Light enough to travel by drone to remote locations, the setup generates enough gas to run eight dwellings. The name of Spark's toilet underlines a global waste crisis: as many as 800 million people defecate in the open, which poses terrible public health risks. Water.org, an NGO, says as many as 1600 people in India die every day from diarrhoea, an illness directly linked to poor sanitation. The bright Spark idea could wipe away a lot of that human misery.
CLOTHES TO RENT
It might alarm the fashion industry but signs of rag trade disruption are unmistakable. The formula is sound: why buy when you can rent, if the deal is sound.

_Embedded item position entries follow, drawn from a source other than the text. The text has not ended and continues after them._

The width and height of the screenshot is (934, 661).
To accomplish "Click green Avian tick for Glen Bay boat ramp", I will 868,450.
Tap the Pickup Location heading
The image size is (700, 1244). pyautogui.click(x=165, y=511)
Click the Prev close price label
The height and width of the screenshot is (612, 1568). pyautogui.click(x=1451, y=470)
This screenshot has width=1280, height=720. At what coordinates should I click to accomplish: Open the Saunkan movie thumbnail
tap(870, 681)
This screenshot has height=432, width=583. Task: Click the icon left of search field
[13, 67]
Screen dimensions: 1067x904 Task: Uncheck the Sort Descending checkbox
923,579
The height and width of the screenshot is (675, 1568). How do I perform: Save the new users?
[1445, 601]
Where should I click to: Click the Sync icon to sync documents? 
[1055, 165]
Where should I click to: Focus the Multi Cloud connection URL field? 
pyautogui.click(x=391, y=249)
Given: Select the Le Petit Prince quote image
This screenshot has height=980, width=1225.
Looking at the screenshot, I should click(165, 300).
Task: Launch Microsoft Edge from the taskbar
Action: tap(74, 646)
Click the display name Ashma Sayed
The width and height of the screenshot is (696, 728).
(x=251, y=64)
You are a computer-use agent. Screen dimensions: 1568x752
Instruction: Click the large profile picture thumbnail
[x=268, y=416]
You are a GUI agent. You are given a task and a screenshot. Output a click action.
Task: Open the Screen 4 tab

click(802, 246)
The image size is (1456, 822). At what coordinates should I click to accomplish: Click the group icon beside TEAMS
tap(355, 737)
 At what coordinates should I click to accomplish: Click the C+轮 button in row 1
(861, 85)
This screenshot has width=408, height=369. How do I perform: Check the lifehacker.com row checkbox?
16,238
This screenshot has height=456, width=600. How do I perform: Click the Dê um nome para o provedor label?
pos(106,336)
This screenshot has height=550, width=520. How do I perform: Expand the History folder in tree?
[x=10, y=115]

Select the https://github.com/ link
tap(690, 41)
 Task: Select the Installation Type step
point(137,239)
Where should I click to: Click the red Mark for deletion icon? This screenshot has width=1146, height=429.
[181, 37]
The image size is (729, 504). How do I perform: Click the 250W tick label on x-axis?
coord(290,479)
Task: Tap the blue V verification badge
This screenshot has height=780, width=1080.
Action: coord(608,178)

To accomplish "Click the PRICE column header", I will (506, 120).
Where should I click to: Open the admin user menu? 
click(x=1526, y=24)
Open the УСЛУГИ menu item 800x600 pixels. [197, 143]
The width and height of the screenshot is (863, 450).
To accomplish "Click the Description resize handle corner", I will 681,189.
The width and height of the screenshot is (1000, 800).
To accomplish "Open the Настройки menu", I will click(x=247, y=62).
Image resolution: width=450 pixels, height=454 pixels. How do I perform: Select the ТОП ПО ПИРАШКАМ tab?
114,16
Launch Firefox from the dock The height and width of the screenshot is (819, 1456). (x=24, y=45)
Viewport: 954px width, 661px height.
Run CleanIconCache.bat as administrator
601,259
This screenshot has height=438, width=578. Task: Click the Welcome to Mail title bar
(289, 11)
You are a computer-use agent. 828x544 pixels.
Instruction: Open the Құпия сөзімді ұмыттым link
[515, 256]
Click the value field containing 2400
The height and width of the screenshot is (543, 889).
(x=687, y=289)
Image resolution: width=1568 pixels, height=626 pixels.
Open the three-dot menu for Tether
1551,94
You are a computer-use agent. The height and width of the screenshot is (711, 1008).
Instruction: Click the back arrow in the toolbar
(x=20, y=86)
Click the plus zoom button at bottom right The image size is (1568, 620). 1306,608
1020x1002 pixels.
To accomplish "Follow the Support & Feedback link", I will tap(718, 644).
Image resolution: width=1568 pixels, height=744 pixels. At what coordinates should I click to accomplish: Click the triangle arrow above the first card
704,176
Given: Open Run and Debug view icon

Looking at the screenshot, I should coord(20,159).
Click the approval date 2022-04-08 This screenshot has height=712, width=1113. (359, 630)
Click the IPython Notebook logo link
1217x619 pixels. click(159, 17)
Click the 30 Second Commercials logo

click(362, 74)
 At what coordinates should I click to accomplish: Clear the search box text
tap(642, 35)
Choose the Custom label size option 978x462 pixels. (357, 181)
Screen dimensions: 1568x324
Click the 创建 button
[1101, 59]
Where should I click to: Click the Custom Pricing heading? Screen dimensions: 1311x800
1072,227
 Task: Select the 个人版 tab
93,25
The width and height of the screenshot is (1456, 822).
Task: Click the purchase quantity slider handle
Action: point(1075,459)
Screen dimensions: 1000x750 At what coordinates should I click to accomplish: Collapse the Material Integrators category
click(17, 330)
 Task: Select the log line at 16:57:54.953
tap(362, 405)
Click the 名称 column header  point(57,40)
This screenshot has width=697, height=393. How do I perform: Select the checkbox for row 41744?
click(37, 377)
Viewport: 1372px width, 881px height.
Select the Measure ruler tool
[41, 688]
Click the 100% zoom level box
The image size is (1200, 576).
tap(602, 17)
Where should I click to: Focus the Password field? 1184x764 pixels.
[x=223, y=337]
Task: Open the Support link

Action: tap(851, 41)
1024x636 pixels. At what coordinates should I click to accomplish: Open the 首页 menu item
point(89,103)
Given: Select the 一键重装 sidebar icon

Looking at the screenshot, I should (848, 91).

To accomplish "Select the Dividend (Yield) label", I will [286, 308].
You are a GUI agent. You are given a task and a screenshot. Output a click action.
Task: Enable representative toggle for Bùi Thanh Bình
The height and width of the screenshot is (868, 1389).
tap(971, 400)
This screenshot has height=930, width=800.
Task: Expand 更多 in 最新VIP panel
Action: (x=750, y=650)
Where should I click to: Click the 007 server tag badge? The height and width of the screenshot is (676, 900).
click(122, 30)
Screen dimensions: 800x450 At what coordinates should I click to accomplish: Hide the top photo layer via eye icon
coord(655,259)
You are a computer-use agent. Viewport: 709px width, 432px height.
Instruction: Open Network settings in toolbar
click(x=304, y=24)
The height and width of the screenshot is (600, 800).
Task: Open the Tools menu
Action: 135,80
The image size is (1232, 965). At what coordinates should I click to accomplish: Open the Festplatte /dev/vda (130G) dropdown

In Europe and North America, millions of customers belong to rentable fashion "libraries." At Lena in Amsterdam, customers earn points to spend on new and vintage clothes, alongside the option to buy. The Swedish library Klädoteket offers lease periods of up to three months – $70 for two items, $130 for four. The US-based service Le Tote invites users to choose from classic or maternity ranges. Rent the Runway, an American giant of the business, has a $240 a month deal for unlimited clothing rentals. It has 9 million members and runs its service from huge warehouses where items are stored and dry cleaned. At the top of the tree, Armarium offers top end designer dresses at four figure rates. The New York business permits minor alterations to their range, and has an Armibot which will digitally dress you in a day. The trend, besides its perfect fit for the sharing economy, appeals to customers' ethical beliefs. Instead of tossing unloved clothes away, renting the wardrobe makes sustainable sense.
LOVE YOUR BEANIE
Few items of clothing could be as simple as the beanie, the winter wardrobe staple. But the repurposed close-fitting head cover has, at least in the US, become both a fashion accessory and an ethical item through the tireless efforts of a brand called Love Your Melon. The company has raised millions for child cancer, partly on the back of a high-end cashmere range which sells for $130 and a recycled plastic bottle version which runs out at $40. The company has found a way to tie in its big Buy Beanies Fight Cancer billboards in half a million sites by turning the vinyl and polyester sheets into bags sold by ... Love Your Melon. The company's philosophy is that modern social challenges are intertwined - you can't really dwell on one issue, such as child cancer, without thinking about other challenges such as sustainability.
RAIL POWER
Every year more than 100 million railway sleepers are ripped up and replaced. An Italian startup called Greenrail is on the train towards a sustainable future for the familiar concrete beds, which could mean much lower maintenance costs and the transformation of sedentary rail networks into a clever infrastructure capable of making energy, recording data, and detecting issues with trains. Greenrail's sleepers owe a lot to Giovanni De Lisi, who was a 20-year-old railway worker in Palermo when he had his revolutionary idea in 2005. De Lisi figured that by covering sleepers with plastic and rubber from used tyres, and embedding a solar panel in the wrap, the sleeper would become a power station. The Greenrail system is designed to power the train network, stations, switches and traffic lights, and to send electricity to the general power grid. Each km can sustain 10 households' annual electricity needs.
What's more the rail bed is more durable as the sleepers soak up vibrations, use 35 tonnes of wore tyres per km, and can support heavier loads. All aboard.